### EXERCISE
From the data below, please reproduce exactly everything from the line that contains "The image size is (332, 198)." down to the line that contains "Task: Select keyword Отели Тайланда и Пхукета", with both ends included.

### DATA EXCERPTS
********************
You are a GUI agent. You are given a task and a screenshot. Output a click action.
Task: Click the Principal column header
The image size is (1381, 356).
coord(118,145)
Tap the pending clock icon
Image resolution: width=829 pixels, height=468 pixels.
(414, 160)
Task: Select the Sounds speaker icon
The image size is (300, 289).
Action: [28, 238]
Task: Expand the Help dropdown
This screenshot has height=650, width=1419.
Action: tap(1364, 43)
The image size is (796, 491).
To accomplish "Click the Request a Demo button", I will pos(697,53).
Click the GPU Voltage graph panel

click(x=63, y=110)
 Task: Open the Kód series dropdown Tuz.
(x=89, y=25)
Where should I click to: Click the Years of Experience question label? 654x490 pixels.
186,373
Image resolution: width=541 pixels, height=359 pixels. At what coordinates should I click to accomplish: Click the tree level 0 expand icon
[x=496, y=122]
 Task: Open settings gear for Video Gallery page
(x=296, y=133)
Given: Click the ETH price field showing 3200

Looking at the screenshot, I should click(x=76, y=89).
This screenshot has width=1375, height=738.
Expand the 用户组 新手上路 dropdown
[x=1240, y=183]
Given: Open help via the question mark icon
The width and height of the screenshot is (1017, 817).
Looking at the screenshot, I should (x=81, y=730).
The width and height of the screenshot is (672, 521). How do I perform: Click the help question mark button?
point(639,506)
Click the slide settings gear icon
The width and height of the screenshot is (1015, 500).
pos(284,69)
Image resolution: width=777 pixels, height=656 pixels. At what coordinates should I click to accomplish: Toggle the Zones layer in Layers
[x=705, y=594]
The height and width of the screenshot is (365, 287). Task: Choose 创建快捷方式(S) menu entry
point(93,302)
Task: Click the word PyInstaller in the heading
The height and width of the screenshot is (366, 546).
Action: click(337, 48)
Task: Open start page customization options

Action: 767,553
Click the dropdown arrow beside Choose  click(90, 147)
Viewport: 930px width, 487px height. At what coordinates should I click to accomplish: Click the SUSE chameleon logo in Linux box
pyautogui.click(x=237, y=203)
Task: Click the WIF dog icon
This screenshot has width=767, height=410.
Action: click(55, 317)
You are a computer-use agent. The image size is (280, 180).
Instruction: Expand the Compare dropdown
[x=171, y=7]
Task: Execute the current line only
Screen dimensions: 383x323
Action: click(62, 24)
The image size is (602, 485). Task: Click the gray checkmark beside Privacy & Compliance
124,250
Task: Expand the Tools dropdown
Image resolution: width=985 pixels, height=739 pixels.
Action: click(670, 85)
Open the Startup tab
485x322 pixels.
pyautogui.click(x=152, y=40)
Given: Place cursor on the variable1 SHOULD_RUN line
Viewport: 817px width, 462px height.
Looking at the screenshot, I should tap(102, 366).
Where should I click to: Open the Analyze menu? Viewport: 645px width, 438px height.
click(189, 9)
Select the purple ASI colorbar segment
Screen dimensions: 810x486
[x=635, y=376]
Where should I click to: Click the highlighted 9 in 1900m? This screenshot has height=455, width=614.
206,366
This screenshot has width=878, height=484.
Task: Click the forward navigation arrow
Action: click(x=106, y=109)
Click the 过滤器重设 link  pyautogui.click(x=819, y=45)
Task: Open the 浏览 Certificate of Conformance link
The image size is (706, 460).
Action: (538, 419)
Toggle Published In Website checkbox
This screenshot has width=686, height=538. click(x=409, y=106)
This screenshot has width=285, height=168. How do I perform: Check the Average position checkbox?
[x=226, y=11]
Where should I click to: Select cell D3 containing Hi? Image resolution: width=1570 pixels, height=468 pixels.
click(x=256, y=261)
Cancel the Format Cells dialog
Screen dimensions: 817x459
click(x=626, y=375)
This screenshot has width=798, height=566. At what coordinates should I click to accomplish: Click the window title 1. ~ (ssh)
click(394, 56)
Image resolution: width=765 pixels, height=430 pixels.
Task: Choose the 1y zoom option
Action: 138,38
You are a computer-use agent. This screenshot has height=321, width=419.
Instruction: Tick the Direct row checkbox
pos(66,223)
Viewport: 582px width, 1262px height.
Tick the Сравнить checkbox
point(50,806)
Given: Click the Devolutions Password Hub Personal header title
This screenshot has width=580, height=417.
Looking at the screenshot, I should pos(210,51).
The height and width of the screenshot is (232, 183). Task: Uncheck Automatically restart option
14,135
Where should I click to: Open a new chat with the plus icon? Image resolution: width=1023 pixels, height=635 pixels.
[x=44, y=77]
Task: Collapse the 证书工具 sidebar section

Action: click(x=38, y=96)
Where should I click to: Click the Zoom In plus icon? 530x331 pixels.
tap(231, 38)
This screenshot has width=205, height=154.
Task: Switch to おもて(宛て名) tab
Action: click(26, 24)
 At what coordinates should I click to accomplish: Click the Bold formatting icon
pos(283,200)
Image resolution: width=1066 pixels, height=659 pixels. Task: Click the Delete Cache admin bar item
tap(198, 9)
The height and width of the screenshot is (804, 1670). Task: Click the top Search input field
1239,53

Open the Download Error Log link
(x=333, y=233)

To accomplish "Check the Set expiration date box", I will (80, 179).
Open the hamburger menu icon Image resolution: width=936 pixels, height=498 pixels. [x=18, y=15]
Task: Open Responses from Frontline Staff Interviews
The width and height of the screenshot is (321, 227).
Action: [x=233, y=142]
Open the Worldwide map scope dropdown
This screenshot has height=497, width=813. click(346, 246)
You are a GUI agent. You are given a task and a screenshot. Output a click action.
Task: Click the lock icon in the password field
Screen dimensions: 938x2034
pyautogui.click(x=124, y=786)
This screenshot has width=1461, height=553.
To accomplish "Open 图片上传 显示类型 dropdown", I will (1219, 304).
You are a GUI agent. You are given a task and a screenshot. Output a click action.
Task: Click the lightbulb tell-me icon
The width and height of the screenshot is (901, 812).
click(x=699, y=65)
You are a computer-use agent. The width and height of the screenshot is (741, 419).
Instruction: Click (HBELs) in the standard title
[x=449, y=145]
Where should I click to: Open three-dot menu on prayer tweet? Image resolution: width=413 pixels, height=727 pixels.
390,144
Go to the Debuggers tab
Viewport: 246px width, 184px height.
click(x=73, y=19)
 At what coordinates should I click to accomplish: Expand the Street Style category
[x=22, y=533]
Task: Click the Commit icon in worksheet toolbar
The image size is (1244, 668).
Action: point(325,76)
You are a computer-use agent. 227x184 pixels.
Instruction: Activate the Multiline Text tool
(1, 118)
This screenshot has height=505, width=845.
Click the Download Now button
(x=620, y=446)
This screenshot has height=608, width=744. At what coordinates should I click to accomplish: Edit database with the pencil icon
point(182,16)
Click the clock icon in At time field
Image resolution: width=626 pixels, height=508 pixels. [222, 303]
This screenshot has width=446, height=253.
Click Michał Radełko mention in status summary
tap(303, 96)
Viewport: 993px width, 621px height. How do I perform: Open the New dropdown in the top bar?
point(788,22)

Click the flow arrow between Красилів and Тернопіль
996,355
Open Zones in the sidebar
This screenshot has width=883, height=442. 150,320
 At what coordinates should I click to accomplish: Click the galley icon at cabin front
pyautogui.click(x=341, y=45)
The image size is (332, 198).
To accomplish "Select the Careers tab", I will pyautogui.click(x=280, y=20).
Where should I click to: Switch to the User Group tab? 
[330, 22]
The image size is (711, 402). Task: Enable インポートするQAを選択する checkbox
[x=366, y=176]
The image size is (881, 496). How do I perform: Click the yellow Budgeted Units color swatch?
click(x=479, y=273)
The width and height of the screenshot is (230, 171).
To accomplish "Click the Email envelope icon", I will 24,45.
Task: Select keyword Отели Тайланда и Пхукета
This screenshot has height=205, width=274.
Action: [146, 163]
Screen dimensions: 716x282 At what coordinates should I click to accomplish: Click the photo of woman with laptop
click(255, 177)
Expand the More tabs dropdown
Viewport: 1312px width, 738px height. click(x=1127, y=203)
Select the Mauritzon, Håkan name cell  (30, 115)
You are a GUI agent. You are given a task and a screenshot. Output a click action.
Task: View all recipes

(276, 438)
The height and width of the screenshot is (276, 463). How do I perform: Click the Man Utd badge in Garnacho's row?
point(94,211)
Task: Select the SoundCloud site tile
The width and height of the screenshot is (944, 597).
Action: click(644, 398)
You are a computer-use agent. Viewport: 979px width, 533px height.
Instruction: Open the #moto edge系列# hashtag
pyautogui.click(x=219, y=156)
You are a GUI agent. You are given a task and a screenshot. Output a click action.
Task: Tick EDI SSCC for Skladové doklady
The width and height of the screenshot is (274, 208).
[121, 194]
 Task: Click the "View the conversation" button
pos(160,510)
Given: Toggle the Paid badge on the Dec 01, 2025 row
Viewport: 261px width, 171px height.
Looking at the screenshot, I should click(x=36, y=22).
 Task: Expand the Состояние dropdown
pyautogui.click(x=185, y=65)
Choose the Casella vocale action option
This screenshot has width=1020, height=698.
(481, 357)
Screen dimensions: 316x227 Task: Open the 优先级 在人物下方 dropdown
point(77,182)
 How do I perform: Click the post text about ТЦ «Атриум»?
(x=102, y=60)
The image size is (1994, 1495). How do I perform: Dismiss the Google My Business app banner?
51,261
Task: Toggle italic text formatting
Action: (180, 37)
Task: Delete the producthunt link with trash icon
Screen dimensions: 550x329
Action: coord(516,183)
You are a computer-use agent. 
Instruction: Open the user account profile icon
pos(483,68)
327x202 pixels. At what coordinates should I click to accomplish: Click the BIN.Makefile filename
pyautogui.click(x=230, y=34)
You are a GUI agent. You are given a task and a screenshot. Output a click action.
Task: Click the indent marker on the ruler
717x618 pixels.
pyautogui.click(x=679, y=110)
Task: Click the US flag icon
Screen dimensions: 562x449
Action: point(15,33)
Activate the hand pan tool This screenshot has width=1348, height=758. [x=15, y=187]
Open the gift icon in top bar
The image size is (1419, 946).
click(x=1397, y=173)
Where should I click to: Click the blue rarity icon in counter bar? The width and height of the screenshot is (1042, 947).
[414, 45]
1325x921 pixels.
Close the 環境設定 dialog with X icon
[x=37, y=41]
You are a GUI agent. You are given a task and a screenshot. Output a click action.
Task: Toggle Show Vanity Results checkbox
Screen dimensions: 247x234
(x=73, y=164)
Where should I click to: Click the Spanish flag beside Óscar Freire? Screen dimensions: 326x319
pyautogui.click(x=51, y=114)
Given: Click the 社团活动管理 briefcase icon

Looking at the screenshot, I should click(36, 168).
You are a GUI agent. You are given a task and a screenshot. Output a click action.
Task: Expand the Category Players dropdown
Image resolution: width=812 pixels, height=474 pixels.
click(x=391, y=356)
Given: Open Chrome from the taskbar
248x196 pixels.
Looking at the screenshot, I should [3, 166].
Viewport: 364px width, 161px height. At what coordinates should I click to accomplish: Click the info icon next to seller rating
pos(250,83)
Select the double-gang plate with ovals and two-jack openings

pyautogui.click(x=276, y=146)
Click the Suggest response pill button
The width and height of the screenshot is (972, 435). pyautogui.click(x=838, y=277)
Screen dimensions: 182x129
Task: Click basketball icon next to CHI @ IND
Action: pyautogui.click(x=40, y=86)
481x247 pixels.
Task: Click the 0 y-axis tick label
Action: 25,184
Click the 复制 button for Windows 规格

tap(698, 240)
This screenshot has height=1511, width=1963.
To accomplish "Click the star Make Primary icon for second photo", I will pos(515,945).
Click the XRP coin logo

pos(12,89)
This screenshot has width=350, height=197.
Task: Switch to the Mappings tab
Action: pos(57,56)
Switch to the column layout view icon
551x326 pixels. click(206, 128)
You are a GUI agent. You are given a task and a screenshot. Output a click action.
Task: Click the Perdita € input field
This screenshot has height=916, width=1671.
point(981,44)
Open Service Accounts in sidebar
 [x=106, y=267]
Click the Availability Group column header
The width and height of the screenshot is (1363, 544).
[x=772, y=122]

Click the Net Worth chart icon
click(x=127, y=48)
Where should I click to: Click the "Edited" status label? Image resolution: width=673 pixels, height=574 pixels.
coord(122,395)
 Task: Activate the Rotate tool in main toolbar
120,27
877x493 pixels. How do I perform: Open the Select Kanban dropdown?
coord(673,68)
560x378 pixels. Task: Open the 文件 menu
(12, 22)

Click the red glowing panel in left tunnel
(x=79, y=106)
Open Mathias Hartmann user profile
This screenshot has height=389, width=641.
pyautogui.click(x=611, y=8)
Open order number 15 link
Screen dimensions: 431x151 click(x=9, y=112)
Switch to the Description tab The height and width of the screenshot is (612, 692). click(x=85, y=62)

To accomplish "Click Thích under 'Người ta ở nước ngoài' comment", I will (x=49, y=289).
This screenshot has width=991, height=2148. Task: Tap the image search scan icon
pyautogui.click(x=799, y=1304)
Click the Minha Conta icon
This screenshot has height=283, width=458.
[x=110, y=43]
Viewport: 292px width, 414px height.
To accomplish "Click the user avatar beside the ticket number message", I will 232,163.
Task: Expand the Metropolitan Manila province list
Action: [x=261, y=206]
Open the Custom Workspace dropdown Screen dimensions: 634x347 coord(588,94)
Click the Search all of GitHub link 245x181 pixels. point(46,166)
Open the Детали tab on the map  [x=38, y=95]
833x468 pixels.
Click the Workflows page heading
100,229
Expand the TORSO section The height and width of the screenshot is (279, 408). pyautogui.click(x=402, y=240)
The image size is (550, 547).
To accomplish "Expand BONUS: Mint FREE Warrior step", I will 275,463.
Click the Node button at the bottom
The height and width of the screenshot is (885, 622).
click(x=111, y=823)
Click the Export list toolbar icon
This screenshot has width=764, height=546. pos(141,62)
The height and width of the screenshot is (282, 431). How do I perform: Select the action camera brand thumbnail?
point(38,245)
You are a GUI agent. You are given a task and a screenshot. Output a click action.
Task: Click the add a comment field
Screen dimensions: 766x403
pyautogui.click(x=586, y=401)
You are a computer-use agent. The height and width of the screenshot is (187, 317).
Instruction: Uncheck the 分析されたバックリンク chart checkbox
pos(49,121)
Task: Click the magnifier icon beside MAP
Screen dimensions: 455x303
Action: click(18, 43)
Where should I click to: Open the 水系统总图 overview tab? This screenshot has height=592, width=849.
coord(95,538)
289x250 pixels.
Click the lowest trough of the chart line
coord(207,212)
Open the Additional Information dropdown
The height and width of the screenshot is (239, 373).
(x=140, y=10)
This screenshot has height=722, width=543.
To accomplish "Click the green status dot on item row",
********************
### OUTPUT OF THE TASK
The image size is (332, 198).
To accomplish "Select the Careers tab", I will pyautogui.click(x=280, y=20).
Where should I click to: Switch to the User Group tab? 
[330, 22]
The image size is (711, 402). Task: Enable インポートするQAを選択する checkbox
[x=366, y=176]
The image size is (881, 496). How do I perform: Click the yellow Budgeted Units color swatch?
click(x=479, y=273)
The width and height of the screenshot is (230, 171).
To accomplish "Click the Email envelope icon", I will 24,45.
Task: Select keyword Отели Тайланда и Пхукета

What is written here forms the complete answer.